Technology does not only change
our practice; implementation of new technology also alters the
very context in which the technology is born and applied. Our
behaviours change accordingly, and our state of existence is transformed.
The invention of writing, and thereafter printing, brought us
the idea of fixed text and knowledge; fluidity and flexibility
of oral tradition became fixated and with it we grew used to the
idea of the author to whom creative works became solely attributed.
Individualisation of ideas followed, establishing on the one hand
the author/artist as an original creator, self-contained, set
apart from tradition, culture and history, and fostering on the
other the condition for privatisation of intellectual products.

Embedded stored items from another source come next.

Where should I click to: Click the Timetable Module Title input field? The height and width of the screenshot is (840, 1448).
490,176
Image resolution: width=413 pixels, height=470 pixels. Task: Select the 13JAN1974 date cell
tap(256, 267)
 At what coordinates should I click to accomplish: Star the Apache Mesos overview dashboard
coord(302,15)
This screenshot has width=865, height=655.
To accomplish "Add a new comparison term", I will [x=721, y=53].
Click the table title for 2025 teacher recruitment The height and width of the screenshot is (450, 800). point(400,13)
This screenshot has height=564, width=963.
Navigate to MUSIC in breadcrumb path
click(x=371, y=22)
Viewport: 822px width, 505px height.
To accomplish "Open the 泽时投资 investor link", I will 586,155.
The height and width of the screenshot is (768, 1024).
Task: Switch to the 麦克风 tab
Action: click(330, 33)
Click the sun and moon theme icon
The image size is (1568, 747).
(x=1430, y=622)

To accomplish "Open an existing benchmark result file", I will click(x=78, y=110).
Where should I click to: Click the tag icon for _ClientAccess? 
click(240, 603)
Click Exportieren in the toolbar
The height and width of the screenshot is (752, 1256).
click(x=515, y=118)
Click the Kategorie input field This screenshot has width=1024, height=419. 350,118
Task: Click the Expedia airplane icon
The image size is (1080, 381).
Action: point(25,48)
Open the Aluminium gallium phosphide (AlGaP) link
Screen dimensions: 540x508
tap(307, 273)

Today by placing themselves on the opposite end of individual
ownership of text, ideas and creations, modern sampling and collaborative
authoring enlivened in the digital environment appear to be on
their way to liquefy the state of writing once again, opening
our eyes to another mode of authorship. The recent popularity
of transparent writing such as open source and of sharing intellectual
products via copyleft reflects the deficiency of our present intellectual
property concept, challenging us to redefine our view on intellectual
activities. Furthermore, while serving as a gigantic pool of material
ready to be sampled, the web is already changing the cultural
context from a macro-unified existence to micro-diverse communities.
Though only time will tell how the new condition will affect the
culture of sampling, the liquefaction process by the digital media
will inevitably continue, disentangling what has become obsolete
and inspiring new modes of existence along the way.